## Problem statement
Transcribe exactly, and only, the lines from the one with "The height and" through the end of the records below, including both of those lines. Skip all pictures.

Extracted records:
======
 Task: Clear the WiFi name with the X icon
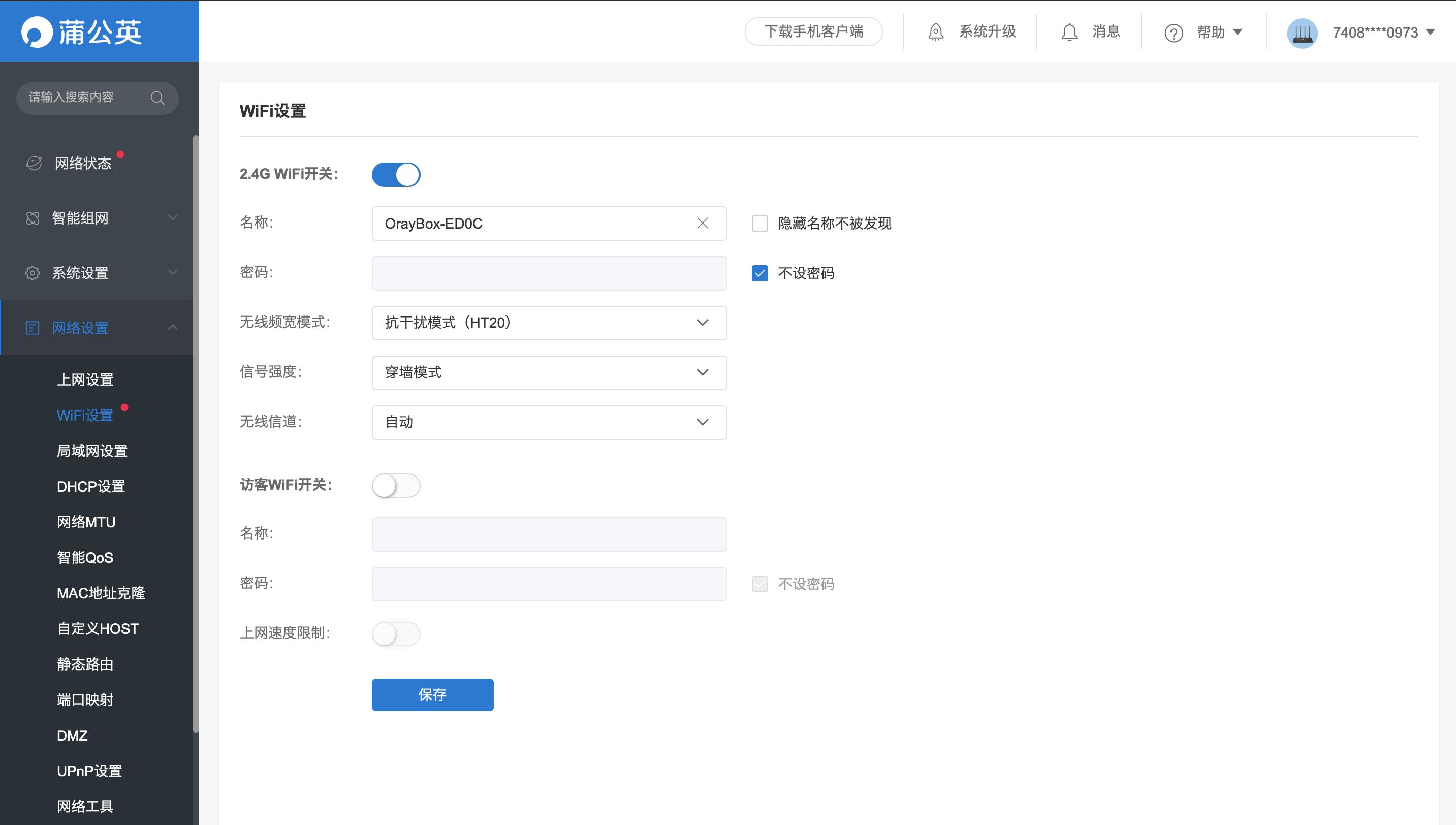click(703, 223)
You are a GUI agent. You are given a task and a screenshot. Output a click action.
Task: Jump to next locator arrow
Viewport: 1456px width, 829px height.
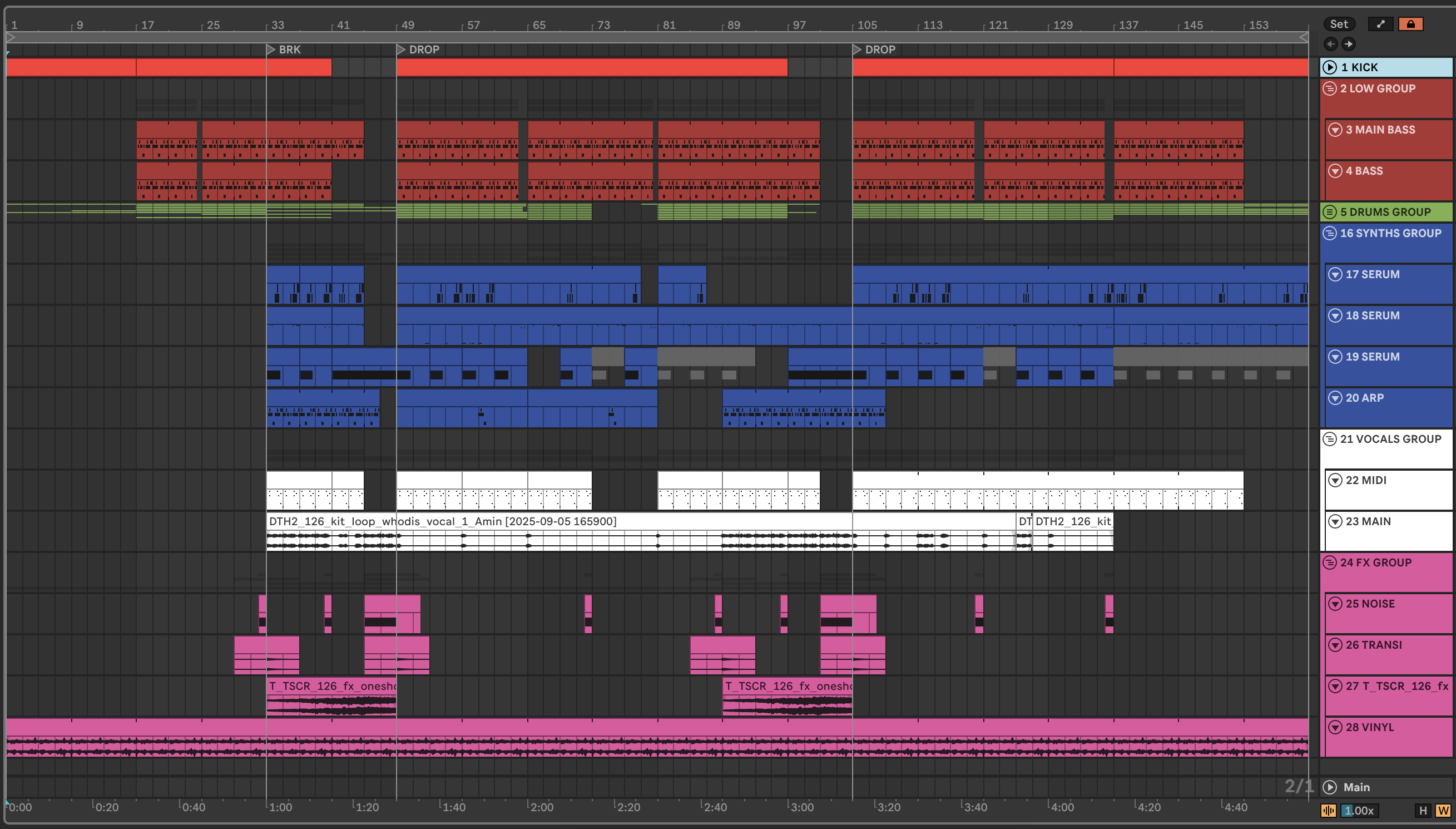coord(1349,44)
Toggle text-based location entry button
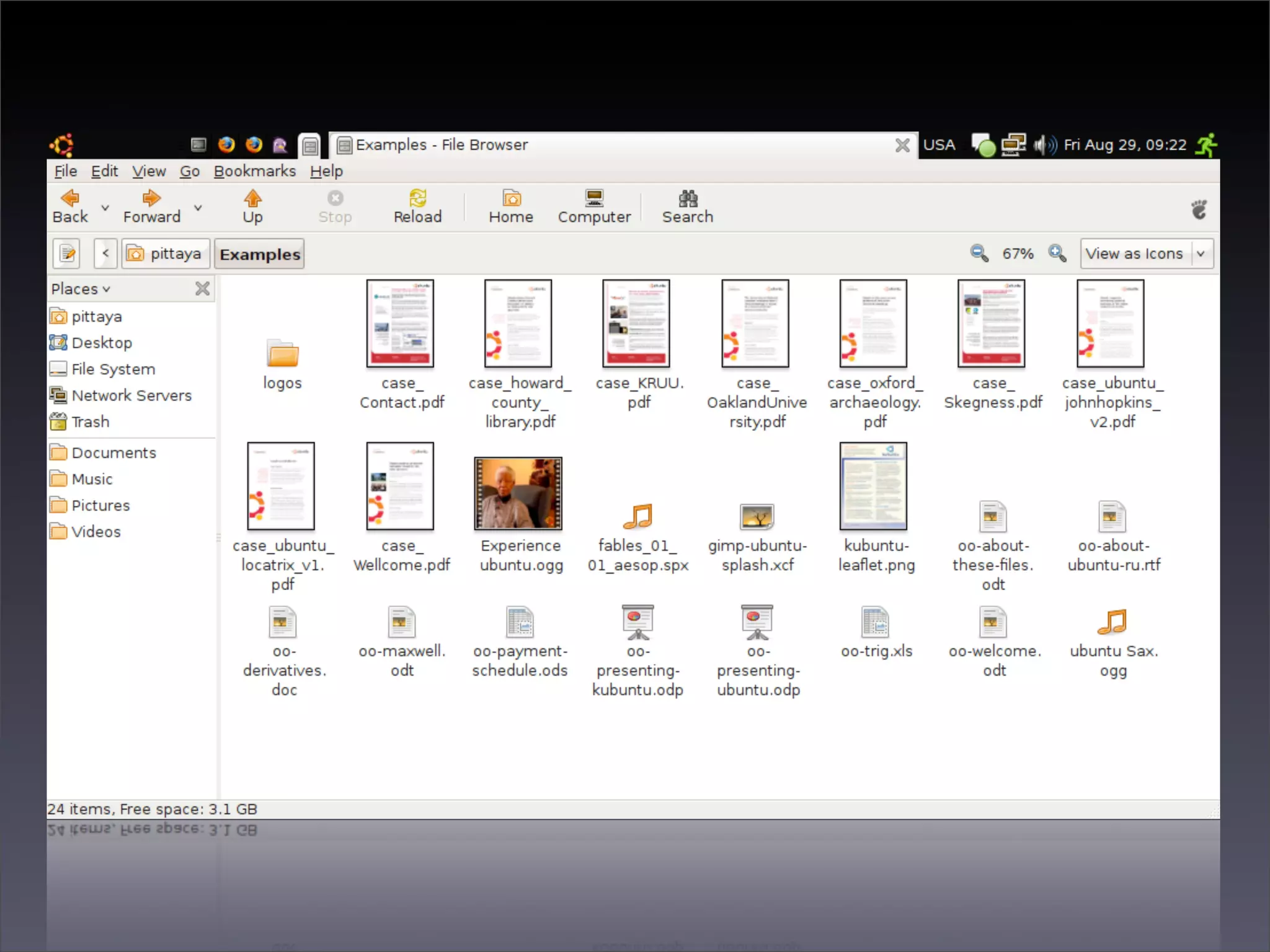The width and height of the screenshot is (1270, 952). [67, 253]
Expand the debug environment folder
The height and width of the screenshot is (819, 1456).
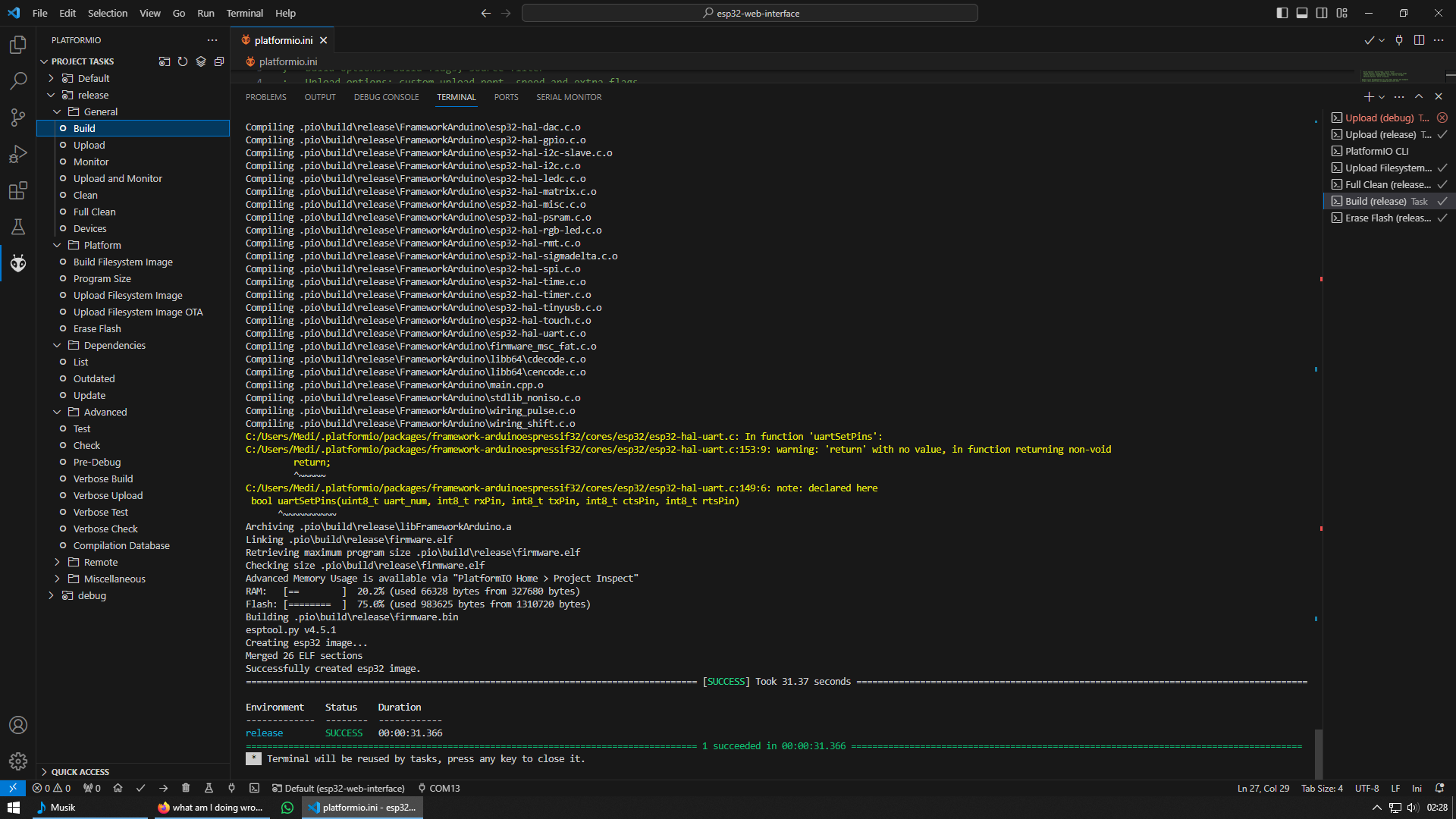coord(51,595)
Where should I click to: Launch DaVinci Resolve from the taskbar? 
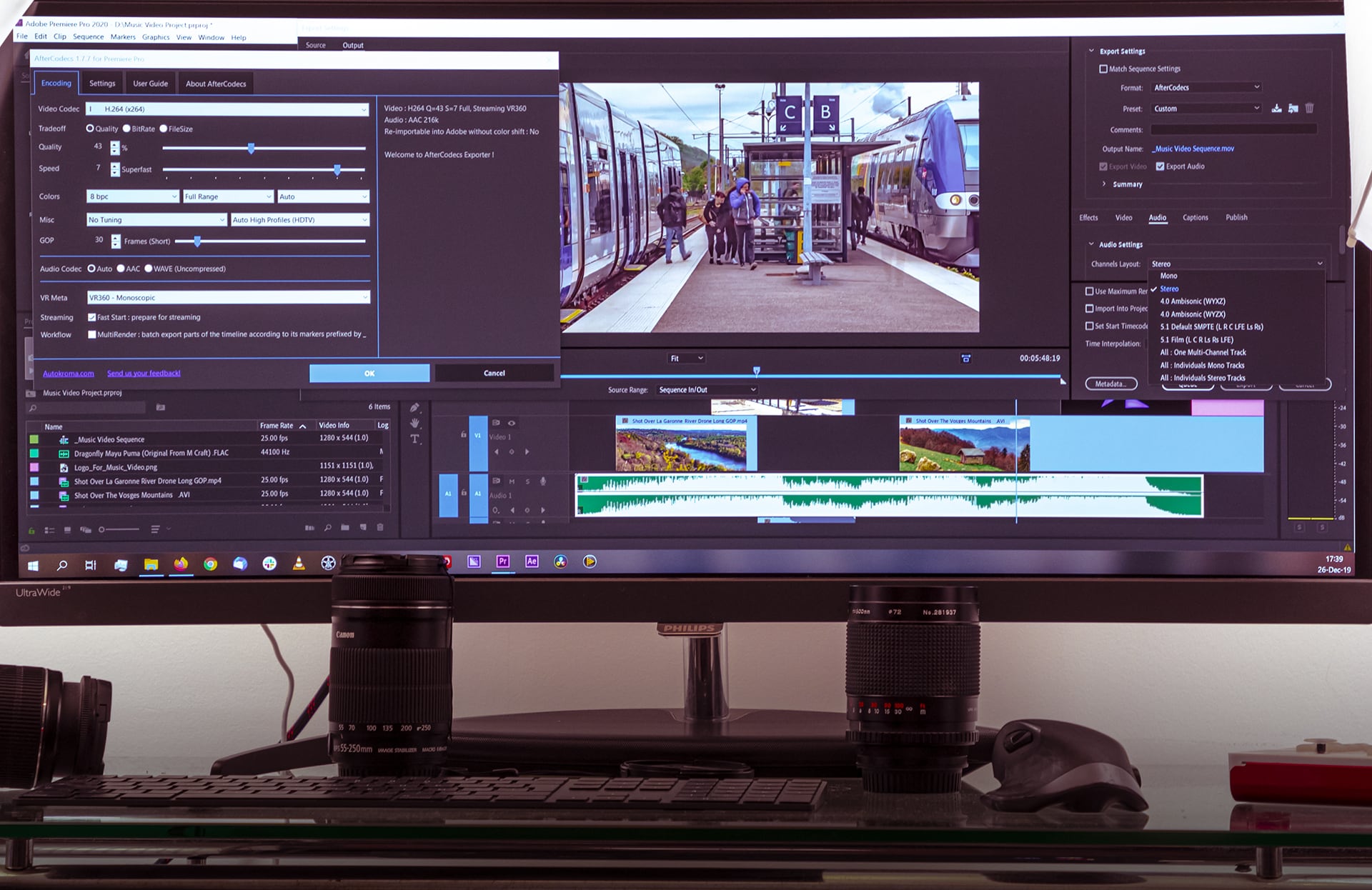pos(560,561)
======
## Problem solution
The height and width of the screenshot is (819, 1456).
coord(51,595)
Where should I click to: Launch DaVinci Resolve from the taskbar? 
pos(560,561)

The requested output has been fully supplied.